--- What you are asked to do ---
Reproduce the records below character for character, everything from the line containing "Screen dimensions: 1024x623" down to the line containing "Action: [x=184, y=19]", with both of those lines included.

Entries on target coordinates
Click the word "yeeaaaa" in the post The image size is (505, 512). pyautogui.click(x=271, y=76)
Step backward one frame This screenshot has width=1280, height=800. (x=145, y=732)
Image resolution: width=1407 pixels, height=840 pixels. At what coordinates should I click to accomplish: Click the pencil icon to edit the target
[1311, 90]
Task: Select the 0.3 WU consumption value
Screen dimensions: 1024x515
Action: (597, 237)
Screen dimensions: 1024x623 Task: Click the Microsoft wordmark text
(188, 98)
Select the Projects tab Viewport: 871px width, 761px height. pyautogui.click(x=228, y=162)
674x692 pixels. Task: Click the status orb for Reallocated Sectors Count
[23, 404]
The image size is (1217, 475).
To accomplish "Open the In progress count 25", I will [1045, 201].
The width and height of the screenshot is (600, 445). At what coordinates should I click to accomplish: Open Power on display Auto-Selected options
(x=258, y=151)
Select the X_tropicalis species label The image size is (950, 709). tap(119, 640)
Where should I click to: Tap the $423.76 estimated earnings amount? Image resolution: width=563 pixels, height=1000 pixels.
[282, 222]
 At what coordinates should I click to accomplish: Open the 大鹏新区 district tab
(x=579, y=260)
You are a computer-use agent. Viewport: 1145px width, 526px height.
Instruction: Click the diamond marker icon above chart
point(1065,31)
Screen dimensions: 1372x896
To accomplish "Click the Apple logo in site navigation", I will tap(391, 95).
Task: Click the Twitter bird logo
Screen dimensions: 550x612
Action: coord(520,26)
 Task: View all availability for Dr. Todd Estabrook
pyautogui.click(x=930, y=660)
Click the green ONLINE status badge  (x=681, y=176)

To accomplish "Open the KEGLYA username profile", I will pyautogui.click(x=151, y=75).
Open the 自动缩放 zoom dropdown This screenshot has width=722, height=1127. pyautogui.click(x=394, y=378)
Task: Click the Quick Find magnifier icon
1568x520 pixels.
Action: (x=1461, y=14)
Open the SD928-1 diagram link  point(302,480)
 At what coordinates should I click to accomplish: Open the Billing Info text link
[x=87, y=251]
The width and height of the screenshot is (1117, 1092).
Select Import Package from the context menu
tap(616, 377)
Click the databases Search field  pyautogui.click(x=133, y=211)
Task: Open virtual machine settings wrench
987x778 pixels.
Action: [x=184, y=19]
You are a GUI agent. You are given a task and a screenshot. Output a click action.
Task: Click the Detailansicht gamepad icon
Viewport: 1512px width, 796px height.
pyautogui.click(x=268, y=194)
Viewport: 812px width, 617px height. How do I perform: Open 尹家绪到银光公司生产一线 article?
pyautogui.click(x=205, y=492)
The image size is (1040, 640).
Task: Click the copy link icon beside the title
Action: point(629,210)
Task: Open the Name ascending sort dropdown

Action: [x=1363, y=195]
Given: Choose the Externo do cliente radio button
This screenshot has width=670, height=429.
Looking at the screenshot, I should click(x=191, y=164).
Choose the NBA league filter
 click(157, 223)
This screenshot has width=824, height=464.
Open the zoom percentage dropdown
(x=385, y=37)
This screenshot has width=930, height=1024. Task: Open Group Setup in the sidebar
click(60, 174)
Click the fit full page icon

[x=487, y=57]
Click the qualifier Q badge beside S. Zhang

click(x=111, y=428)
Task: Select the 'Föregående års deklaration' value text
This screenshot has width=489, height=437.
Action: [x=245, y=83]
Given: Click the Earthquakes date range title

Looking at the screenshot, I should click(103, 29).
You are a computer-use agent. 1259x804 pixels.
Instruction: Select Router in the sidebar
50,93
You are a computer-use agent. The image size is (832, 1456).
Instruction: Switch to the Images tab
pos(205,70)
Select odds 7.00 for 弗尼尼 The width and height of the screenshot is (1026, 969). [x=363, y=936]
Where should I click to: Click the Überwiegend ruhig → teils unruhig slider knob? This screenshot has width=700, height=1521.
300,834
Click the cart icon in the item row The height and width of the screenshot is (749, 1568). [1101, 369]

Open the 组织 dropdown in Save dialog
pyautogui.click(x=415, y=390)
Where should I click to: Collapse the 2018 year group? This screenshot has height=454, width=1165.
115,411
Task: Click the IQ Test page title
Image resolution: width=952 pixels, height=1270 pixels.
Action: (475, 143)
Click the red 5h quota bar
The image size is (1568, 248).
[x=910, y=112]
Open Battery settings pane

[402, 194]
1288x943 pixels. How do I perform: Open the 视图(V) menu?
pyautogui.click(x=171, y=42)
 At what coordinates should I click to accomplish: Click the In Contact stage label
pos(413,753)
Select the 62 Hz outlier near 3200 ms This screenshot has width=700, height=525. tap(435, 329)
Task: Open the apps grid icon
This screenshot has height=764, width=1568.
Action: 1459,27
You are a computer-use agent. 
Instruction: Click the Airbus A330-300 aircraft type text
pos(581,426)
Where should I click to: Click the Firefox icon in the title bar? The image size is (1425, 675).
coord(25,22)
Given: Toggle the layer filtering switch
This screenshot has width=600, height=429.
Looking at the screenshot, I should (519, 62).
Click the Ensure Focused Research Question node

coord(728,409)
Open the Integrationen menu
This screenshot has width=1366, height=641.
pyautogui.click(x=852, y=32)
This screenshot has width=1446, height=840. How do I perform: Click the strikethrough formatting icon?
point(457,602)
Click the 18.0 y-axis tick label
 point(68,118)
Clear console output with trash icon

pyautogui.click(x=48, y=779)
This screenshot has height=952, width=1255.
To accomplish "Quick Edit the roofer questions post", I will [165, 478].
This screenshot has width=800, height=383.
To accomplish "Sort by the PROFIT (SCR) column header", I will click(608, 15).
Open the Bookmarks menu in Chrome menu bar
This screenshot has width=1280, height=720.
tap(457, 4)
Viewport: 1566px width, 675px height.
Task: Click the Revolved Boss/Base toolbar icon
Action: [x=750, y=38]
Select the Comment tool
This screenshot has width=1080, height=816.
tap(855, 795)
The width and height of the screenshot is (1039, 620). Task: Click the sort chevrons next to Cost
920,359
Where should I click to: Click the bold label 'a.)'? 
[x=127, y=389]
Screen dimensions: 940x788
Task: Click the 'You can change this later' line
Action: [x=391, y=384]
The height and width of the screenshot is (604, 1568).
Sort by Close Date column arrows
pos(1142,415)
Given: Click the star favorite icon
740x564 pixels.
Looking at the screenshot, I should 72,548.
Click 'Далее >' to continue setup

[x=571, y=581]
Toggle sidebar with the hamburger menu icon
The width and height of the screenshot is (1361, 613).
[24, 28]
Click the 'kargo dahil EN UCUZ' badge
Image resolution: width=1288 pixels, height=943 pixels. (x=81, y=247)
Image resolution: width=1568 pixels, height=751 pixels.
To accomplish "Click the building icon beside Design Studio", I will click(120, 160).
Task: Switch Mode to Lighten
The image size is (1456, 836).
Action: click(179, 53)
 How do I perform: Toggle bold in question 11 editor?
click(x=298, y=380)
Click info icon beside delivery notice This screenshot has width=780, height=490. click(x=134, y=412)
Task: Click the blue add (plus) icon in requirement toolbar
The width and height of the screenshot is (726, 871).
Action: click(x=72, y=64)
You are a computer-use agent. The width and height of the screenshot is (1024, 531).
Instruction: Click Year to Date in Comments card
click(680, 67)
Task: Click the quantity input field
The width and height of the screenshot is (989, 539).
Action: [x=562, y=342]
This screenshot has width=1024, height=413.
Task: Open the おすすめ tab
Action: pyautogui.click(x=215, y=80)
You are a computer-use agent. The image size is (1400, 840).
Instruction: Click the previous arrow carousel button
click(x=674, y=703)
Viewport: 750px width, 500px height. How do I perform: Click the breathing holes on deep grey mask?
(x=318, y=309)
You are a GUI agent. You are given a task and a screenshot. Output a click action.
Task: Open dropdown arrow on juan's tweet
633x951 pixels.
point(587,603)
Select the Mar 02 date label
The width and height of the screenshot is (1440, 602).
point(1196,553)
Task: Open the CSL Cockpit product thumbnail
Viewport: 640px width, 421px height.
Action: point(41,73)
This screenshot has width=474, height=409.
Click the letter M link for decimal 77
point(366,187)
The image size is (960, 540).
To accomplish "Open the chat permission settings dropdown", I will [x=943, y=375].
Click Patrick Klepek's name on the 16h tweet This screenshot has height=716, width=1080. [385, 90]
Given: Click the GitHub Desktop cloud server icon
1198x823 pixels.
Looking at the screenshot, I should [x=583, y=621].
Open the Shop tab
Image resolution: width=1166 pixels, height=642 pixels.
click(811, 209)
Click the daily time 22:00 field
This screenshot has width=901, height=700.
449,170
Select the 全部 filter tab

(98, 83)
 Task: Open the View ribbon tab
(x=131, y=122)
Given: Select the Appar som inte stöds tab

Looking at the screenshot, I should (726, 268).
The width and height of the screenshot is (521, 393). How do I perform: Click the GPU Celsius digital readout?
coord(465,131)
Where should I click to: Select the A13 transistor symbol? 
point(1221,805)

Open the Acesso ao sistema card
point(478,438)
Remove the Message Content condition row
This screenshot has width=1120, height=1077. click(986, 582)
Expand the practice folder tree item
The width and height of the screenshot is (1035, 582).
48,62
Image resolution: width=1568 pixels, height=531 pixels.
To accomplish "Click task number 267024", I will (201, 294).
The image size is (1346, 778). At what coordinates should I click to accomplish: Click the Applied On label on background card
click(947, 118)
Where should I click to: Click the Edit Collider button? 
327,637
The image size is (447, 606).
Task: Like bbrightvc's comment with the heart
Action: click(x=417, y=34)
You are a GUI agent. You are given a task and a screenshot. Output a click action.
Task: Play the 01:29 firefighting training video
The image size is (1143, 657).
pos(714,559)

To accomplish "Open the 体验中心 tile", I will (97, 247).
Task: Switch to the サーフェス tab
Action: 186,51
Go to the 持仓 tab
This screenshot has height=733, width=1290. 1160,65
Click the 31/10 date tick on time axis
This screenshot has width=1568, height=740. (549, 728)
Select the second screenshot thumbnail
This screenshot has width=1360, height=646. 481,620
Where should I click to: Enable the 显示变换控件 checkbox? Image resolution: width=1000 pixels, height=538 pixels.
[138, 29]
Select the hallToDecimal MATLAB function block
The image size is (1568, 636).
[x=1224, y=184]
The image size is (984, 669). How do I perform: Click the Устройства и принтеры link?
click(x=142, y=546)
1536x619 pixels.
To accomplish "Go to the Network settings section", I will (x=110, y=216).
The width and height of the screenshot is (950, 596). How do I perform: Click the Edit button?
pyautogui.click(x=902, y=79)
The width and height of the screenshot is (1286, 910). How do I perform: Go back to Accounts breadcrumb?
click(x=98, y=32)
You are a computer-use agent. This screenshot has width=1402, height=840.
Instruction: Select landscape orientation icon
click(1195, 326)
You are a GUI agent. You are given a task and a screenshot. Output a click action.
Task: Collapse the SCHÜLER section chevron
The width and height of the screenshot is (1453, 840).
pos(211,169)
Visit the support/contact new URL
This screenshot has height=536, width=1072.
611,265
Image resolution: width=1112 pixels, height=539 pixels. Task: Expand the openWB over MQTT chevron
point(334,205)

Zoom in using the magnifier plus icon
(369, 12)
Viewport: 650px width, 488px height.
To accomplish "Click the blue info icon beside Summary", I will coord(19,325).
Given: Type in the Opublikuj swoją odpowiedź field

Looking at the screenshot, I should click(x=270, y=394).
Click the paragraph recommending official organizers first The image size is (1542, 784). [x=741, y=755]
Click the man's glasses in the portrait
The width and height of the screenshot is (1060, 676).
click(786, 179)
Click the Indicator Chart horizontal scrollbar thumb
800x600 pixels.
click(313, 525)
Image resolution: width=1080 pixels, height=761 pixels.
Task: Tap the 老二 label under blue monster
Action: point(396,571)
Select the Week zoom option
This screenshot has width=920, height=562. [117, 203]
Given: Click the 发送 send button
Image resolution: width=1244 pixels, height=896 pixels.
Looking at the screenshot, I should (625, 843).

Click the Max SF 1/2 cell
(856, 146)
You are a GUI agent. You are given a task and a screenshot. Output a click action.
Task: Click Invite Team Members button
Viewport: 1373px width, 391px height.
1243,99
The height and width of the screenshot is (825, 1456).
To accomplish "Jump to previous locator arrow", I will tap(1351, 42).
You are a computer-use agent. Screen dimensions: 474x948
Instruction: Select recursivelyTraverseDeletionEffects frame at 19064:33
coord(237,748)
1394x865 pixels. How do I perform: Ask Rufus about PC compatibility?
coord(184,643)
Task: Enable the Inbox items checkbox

--- Task output ---
Screen dimensions: 1024x623 Task: Click the Microsoft wordmark text
(188, 98)
Select the Projects tab Viewport: 871px width, 761px height. pyautogui.click(x=228, y=162)
674x692 pixels. Task: Click the status orb for Reallocated Sectors Count
[23, 404]
The image size is (1217, 475).
To accomplish "Open the In progress count 25", I will [1045, 201].
The width and height of the screenshot is (600, 445). At what coordinates should I click to accomplish: Open Power on display Auto-Selected options
(x=258, y=151)
Select the X_tropicalis species label The image size is (950, 709). tap(119, 640)
Where should I click to: Tap the $423.76 estimated earnings amount? Image resolution: width=563 pixels, height=1000 pixels.
[282, 222]
 At what coordinates should I click to accomplish: Open the 大鹏新区 district tab
(x=579, y=260)
You are a computer-use agent. Viewport: 1145px width, 526px height.
Instruction: Click the diamond marker icon above chart
point(1065,31)
Screen dimensions: 1372x896
To accomplish "Click the Apple logo in site navigation", I will tap(391, 95).
Task: Click the Twitter bird logo
Screen dimensions: 550x612
Action: coord(520,26)
 Task: View all availability for Dr. Todd Estabrook
pyautogui.click(x=930, y=660)
Click the green ONLINE status badge  (x=681, y=176)

To accomplish "Open the KEGLYA username profile", I will pyautogui.click(x=151, y=75).
Open the 自动缩放 zoom dropdown This screenshot has width=722, height=1127. pyautogui.click(x=394, y=378)
Task: Click the Quick Find magnifier icon
1568x520 pixels.
Action: (x=1461, y=14)
Open the SD928-1 diagram link  point(302,480)
 At what coordinates should I click to accomplish: Open the Billing Info text link
[x=87, y=251]
The width and height of the screenshot is (1117, 1092).
Select Import Package from the context menu
tap(616, 377)
Click the databases Search field  pyautogui.click(x=133, y=211)
Task: Open virtual machine settings wrench
987x778 pixels.
Action: [x=184, y=19]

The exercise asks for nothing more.